I’m currently using OpenGL NURBS functions, to draw audio curves, with many control points.

I’m using gluNurbsCurve() to do it, and it works quite well, but only with 8 control points max !

Is it possible to draw a curve with more control points (50 would be perfect for me), and in that case,what’s the corresponding knot vector ?

Thanks for all answers,


A NURBS is a spline, so of course you can split it up into other NURBS.
You’re going about it the wrong way, I think… I assume you are making an 8-order NURBS curve so you can have 8 control points? You should make 5 NURBS splines of order 4 instead. Just look into the theory on what b-splines really are and thne you’ll understand. Sorry if you’re talking about something else.

And the knot vector for NURBS of order 4 (you should really only use order 4 for this kind of thing, since it has a smallerl ocal impact when you move control points - actually order 3 might be even more appropriate in this implementation), for 50 control points is :

(0,0,0; 0, 1, 2, …, 49; 49, 49, 49)
(the ones before and after a semicolon are virtual knots, but they’re needed to make the spline open-uniform)
And if you’re working with a [0,1] bound you’ll have to divide everything by 49.0f of course…


Thanks M.Mortier !
In fact, I do exactly what you wrote, I decompose my spline with 4-control point curves, and I can as many points I want.
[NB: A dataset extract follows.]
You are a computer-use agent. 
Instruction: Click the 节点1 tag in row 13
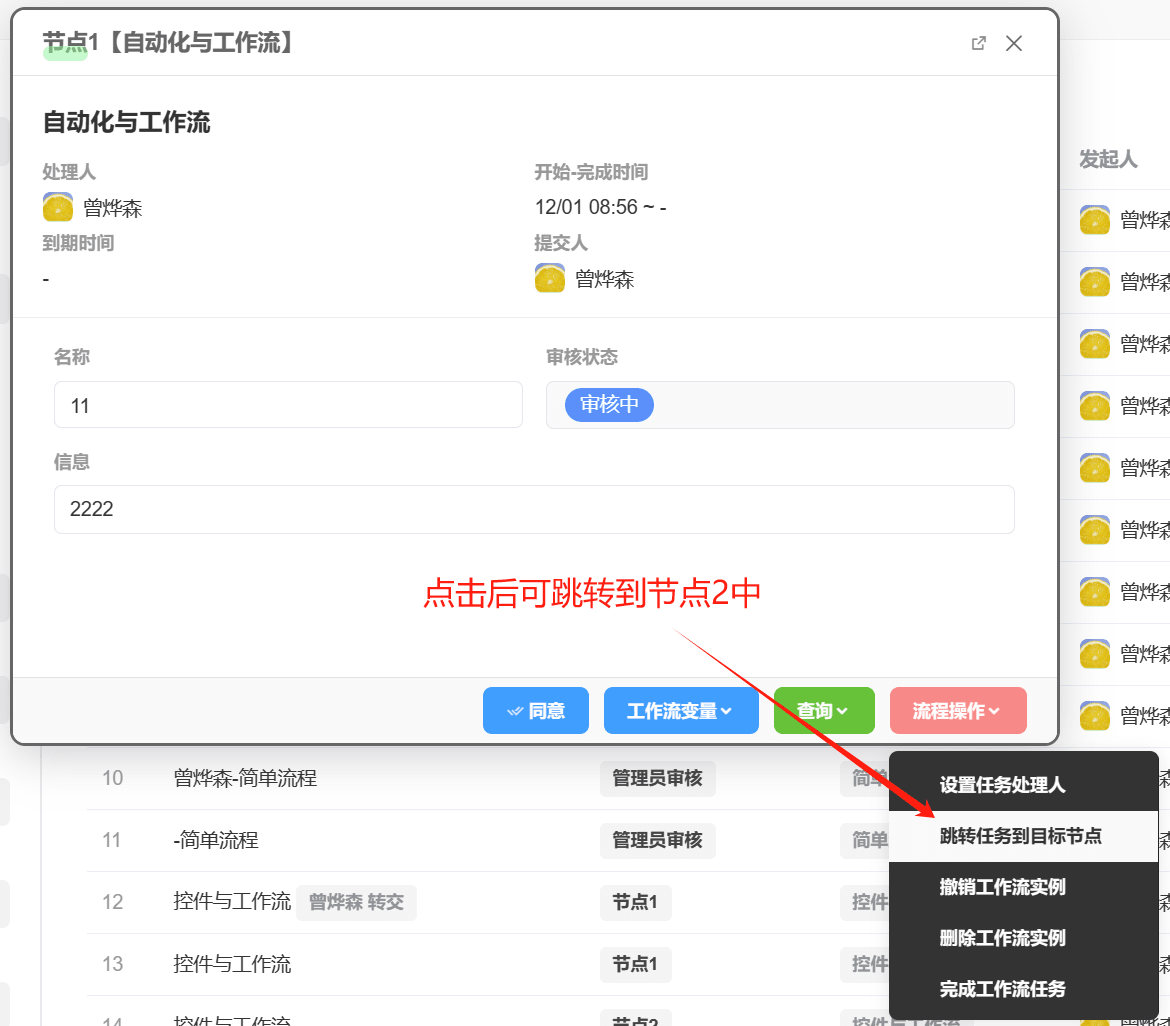635,964
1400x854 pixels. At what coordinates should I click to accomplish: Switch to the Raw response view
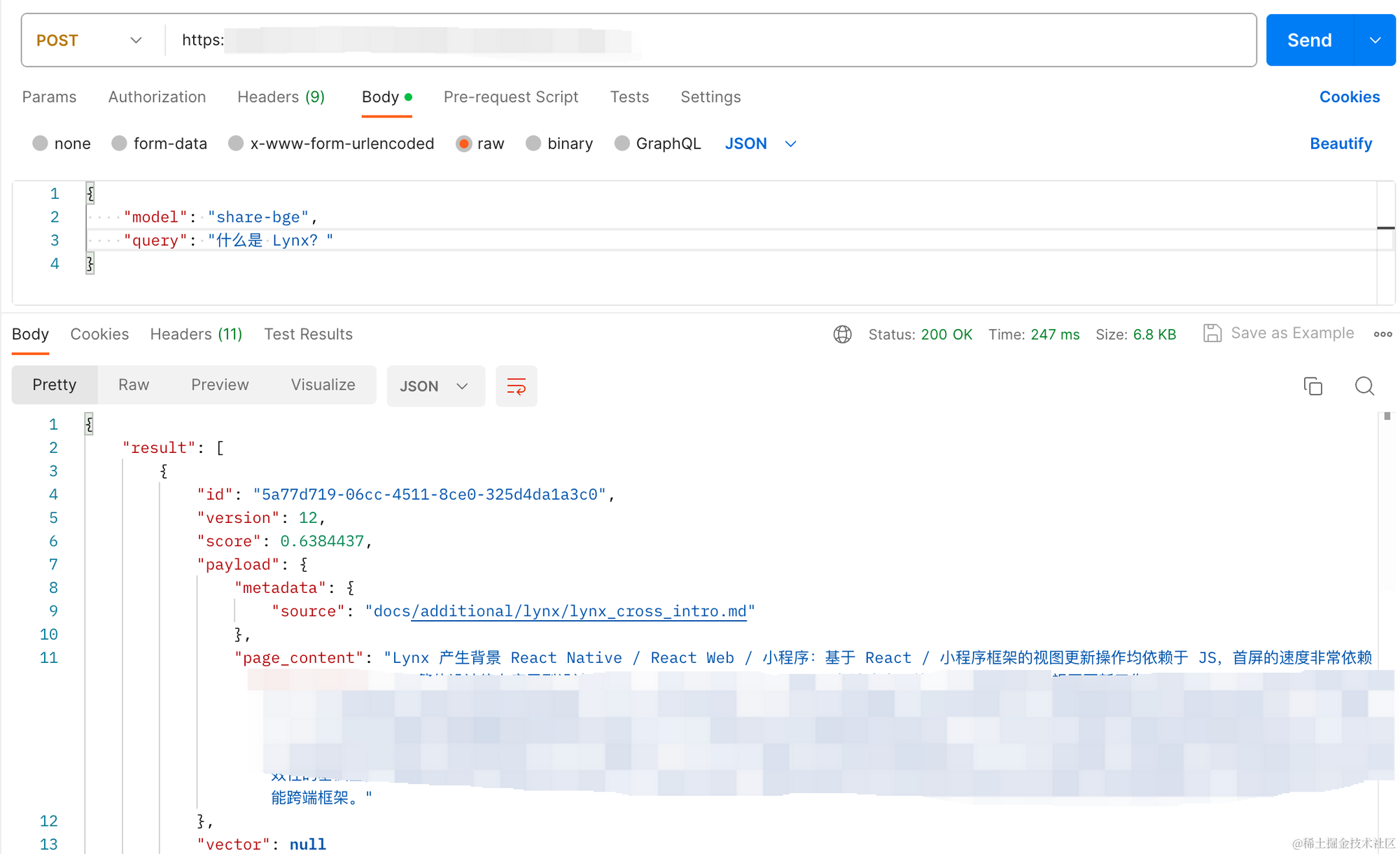click(x=133, y=385)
But there’s a discontinuity problem with these curves.

How can I have a continuous patch ?

Thanks a lot again for your answers, I really was in the wrong way !


With order 4 you get C3 continuity (as long as each control sequence shares 4 out of 5 points and the same number of knots). I have no idea why that should be not enough. If you’re just looking for displaying something, generally C1 continuity is enough (for thing that use derivatives, e.g. tangent space for bump mapping, you need higher degrees).

Are you sharing points and knots in your nurbs curves? I’m not super familiar with the gl NURBS stuff, but from theory that sharing is necessary.